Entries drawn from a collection
-------

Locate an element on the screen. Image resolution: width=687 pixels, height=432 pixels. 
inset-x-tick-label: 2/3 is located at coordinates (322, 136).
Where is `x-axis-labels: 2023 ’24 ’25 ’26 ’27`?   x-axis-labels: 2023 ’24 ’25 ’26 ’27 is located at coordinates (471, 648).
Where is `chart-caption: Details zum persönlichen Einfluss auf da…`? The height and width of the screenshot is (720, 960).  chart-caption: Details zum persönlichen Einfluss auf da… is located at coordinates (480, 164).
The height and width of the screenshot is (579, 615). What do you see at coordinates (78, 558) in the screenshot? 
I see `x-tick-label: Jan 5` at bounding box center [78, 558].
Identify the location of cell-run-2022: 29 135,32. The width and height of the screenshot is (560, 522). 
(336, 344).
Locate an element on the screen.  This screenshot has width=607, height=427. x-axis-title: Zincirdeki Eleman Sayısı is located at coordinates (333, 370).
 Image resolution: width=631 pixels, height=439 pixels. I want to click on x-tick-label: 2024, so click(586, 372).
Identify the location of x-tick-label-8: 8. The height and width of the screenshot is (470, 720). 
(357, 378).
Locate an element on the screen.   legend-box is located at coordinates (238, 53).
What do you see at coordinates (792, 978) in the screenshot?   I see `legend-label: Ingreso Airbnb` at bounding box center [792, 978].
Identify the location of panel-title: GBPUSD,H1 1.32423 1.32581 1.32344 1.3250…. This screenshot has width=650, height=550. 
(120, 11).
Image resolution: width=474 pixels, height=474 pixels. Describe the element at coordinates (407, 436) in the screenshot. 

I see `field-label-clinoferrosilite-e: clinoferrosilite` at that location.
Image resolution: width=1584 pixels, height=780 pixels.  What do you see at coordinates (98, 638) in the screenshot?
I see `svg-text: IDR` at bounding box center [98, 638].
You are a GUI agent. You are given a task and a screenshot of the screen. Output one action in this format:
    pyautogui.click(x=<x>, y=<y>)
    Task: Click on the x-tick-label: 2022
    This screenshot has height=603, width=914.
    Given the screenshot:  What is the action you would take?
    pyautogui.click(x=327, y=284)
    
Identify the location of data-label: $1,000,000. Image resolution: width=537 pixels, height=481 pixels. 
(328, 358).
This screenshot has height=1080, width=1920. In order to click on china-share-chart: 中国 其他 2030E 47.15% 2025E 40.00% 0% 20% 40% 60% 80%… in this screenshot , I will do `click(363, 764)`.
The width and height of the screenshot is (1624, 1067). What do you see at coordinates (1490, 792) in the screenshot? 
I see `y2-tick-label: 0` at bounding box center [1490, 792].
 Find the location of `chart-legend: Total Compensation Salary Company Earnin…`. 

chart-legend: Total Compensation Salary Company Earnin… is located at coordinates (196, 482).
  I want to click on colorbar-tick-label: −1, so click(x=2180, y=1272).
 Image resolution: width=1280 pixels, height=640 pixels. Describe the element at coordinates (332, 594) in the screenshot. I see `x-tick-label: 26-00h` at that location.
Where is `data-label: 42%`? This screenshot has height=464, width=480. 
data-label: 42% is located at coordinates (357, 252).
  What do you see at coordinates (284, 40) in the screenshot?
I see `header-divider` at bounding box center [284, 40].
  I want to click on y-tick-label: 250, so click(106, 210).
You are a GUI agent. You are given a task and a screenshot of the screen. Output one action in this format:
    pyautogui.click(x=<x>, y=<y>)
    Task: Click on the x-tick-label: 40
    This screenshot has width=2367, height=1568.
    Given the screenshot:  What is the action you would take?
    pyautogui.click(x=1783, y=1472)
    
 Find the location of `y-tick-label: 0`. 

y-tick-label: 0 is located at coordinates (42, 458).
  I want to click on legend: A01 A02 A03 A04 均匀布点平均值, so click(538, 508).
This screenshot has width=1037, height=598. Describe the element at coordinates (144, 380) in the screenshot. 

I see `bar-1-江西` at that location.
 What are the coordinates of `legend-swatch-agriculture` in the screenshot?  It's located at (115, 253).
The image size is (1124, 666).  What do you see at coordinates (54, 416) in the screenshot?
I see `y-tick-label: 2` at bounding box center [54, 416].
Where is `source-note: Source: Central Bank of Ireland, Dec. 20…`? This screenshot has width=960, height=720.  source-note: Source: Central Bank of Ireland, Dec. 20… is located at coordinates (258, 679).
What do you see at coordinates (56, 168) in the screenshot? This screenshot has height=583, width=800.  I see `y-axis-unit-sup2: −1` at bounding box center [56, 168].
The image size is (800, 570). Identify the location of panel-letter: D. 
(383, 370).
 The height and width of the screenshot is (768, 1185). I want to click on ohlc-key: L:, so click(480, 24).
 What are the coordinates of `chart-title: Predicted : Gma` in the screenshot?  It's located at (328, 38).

-------

**ASSIGNMENT:**
Can you copy every one of the records above, word for word?

**ANSWER SECTION:**
Locate an element on the screen. Image resolution: width=687 pixels, height=432 pixels. 
inset-x-tick-label: 2/3 is located at coordinates (322, 136).
Where is `x-axis-labels: 2023 ’24 ’25 ’26 ’27`?   x-axis-labels: 2023 ’24 ’25 ’26 ’27 is located at coordinates (471, 648).
Where is `chart-caption: Details zum persönlichen Einfluss auf da…`? The height and width of the screenshot is (720, 960).  chart-caption: Details zum persönlichen Einfluss auf da… is located at coordinates (480, 164).
The height and width of the screenshot is (579, 615). What do you see at coordinates (78, 558) in the screenshot? 
I see `x-tick-label: Jan 5` at bounding box center [78, 558].
Identify the location of cell-run-2022: 29 135,32. The width and height of the screenshot is (560, 522). 
(336, 344).
Locate an element on the screen.  This screenshot has width=607, height=427. x-axis-title: Zincirdeki Eleman Sayısı is located at coordinates (333, 370).
 Image resolution: width=631 pixels, height=439 pixels. I want to click on x-tick-label: 2024, so click(586, 372).
Identify the location of x-tick-label-8: 8. The height and width of the screenshot is (470, 720). 
(357, 378).
Locate an element on the screen.   legend-box is located at coordinates (238, 53).
What do you see at coordinates (792, 978) in the screenshot?   I see `legend-label: Ingreso Airbnb` at bounding box center [792, 978].
Identify the location of panel-title: GBPUSD,H1 1.32423 1.32581 1.32344 1.3250…. This screenshot has width=650, height=550. 
(120, 11).
Image resolution: width=474 pixels, height=474 pixels. Describe the element at coordinates (407, 436) in the screenshot. 

I see `field-label-clinoferrosilite-e: clinoferrosilite` at that location.
Image resolution: width=1584 pixels, height=780 pixels.  What do you see at coordinates (98, 638) in the screenshot?
I see `svg-text: IDR` at bounding box center [98, 638].
You are a GUI agent. You are given a task and a screenshot of the screen. Output one action in this format:
    pyautogui.click(x=<x>, y=<y>)
    Task: Click on the x-tick-label: 2022
    This screenshot has height=603, width=914.
    Given the screenshot:  What is the action you would take?
    pyautogui.click(x=327, y=284)
    
Identify the location of data-label: $1,000,000. Image resolution: width=537 pixels, height=481 pixels. 
(328, 358).
This screenshot has height=1080, width=1920. In order to click on china-share-chart: 中国 其他 2030E 47.15% 2025E 40.00% 0% 20% 40% 60% 80%… in this screenshot , I will do `click(363, 764)`.
The width and height of the screenshot is (1624, 1067). What do you see at coordinates (1490, 792) in the screenshot? 
I see `y2-tick-label: 0` at bounding box center [1490, 792].
 Find the location of `chart-legend: Total Compensation Salary Company Earnin…`. 

chart-legend: Total Compensation Salary Company Earnin… is located at coordinates (196, 482).
  I want to click on colorbar-tick-label: −1, so click(x=2180, y=1272).
 Image resolution: width=1280 pixels, height=640 pixels. Describe the element at coordinates (332, 594) in the screenshot. I see `x-tick-label: 26-00h` at that location.
Where is `data-label: 42%`? This screenshot has height=464, width=480. 
data-label: 42% is located at coordinates (357, 252).
  What do you see at coordinates (284, 40) in the screenshot?
I see `header-divider` at bounding box center [284, 40].
  I want to click on y-tick-label: 250, so click(106, 210).
You are a GUI agent. You are given a task and a screenshot of the screen. Output one action in this format:
    pyautogui.click(x=<x>, y=<y>)
    Task: Click on the x-tick-label: 40
    This screenshot has width=2367, height=1568.
    Given the screenshot:  What is the action you would take?
    pyautogui.click(x=1783, y=1472)
    
 Find the location of `y-tick-label: 0`. 

y-tick-label: 0 is located at coordinates (42, 458).
  I want to click on legend: A01 A02 A03 A04 均匀布点平均值, so click(538, 508).
This screenshot has width=1037, height=598. Describe the element at coordinates (144, 380) in the screenshot. 

I see `bar-1-江西` at that location.
 What are the coordinates of `legend-swatch-agriculture` in the screenshot?  It's located at (115, 253).
The image size is (1124, 666).  What do you see at coordinates (54, 416) in the screenshot?
I see `y-tick-label: 2` at bounding box center [54, 416].
Where is `source-note: Source: Central Bank of Ireland, Dec. 20…`? This screenshot has width=960, height=720.  source-note: Source: Central Bank of Ireland, Dec. 20… is located at coordinates (258, 679).
What do you see at coordinates (56, 168) in the screenshot? This screenshot has height=583, width=800.  I see `y-axis-unit-sup2: −1` at bounding box center [56, 168].
The image size is (800, 570). Identify the location of panel-letter: D. 
(383, 370).
 The height and width of the screenshot is (768, 1185). I want to click on ohlc-key: L:, so click(480, 24).
 What are the coordinates of `chart-title: Predicted : Gma` in the screenshot?  It's located at (328, 38).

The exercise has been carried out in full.